At the 2023 REAL Technology Conference, Lin Yonghua, Deputy Director of the Beijing Academy of Artificial Intelligence, delivered a keynote titled "Building the 'Linux' of Large Model Technology for a Strong Foundation in AI Development Over the Next Decade." As generative artificial intelligence gains momentum, large models and their applications are entering a new phase of research and development.
Looking back at the evolution of the AI industry, quality has emerged as the key challenge in achieving practical AI implementation—specifically, the ability to meet industrial and operational demands. Lin pointed out that large models present greater challenges than smaller ones. She highlighted that the training data, data proportions, input sequences, and all hyperparameter configurations during the training process are not fully disclosed, making it difficult to replicate the capabilities and issues of large models. Moreover, the substantial investment required for algorithm modifications and retraining complicates efforts to address shortcomings.

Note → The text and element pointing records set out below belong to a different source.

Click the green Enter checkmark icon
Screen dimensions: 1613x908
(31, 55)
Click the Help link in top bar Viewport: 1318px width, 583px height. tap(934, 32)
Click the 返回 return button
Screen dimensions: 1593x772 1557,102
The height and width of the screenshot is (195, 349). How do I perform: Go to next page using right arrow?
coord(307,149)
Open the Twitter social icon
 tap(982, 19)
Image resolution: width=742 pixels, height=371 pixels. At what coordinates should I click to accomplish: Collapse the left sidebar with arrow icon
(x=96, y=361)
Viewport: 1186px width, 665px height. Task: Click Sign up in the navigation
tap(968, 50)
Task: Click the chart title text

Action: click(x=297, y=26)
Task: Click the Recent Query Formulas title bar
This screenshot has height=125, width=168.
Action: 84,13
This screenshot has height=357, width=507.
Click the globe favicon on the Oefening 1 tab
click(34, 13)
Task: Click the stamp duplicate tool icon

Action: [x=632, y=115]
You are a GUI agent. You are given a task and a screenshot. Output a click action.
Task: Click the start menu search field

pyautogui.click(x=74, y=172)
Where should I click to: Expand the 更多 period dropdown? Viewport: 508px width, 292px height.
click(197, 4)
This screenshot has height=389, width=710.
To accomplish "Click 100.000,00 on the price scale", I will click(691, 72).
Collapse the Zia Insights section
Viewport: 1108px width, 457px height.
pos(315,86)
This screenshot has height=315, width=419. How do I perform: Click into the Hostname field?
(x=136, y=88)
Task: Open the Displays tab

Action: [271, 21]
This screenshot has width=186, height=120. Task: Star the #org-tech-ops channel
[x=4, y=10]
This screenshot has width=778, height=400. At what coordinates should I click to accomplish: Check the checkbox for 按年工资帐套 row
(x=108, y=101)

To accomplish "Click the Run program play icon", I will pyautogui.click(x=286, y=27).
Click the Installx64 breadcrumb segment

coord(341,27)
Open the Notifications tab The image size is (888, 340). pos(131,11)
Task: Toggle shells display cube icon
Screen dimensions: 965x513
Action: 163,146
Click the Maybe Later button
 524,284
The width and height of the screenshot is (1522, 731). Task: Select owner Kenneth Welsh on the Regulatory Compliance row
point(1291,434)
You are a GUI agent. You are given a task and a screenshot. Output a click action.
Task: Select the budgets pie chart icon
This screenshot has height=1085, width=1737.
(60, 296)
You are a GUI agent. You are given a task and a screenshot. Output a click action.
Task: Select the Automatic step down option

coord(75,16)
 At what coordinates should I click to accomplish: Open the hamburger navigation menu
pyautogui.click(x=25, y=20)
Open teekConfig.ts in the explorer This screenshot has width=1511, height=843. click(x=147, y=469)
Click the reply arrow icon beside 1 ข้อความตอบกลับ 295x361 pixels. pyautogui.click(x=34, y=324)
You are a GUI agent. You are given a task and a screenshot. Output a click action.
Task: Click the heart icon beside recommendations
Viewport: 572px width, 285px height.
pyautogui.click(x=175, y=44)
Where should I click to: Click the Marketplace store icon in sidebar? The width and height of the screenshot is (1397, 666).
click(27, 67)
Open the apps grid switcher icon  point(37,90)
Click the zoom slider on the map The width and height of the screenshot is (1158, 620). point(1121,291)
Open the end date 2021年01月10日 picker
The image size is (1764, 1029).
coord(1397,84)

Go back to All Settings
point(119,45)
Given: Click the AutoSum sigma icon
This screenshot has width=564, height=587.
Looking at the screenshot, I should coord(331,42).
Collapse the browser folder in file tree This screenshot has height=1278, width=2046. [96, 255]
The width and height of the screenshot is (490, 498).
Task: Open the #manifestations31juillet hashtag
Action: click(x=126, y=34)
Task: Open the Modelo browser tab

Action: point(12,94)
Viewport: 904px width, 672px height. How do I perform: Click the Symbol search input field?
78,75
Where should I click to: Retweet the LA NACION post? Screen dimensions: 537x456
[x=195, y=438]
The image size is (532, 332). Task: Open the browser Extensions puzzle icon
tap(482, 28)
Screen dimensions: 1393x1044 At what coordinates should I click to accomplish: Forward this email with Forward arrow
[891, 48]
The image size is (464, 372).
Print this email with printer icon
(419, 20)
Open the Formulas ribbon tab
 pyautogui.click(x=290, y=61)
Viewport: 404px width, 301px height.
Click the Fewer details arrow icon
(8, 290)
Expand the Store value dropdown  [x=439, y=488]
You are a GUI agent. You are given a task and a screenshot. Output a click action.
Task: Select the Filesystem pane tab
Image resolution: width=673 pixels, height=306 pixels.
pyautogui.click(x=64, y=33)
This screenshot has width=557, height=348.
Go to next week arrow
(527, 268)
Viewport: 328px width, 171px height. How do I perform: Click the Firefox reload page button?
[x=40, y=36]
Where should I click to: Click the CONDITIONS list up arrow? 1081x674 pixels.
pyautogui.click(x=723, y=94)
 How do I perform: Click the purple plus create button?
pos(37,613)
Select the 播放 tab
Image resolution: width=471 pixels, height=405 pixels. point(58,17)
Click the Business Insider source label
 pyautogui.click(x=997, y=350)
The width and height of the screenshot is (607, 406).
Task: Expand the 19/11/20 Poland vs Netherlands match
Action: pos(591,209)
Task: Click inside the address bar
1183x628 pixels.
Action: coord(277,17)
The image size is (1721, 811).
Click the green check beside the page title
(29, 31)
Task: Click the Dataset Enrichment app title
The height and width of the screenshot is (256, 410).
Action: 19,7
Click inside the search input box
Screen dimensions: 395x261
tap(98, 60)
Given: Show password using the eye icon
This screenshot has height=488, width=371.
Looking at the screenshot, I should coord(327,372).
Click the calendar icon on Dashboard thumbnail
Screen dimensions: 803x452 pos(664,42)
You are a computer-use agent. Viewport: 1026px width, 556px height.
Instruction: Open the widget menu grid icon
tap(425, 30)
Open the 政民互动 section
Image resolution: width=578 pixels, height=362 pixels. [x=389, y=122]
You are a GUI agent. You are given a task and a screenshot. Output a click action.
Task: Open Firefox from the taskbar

These factors make it evident that foundational models significantly influence downstream model performance, necessitating continuous refinement from organizations developing these base models. Lin emphasized that while large models will undoubtedly guide AI toward promising developments over the next decade, the industry currently faces numerous challenges. These include the high costs of foundational models, difficulties in obtaining training datasets, inconsistent evaluation methods, fragmented tools, and increasingly limited computational resources.
In her view, open-source initiatives allow professionals to build on the work of predecessors. Recent actions by the Academy reflect its commitment to leveraging open-source strategies to tackle these industry challenges. Specifically, the Academy recently announced significant upgrades to its Wudao·Tianying Aquila series of large language models, notably the Aquila2-34B, which boasts 34 billion parameters and has shown impressive results across multiple rankings. The Academy has made the entire Aquila2 model series open-source, including its innovative training algorithms, the FlagScale framework, the FlagAttention operator set, and the BGE semantic vector model.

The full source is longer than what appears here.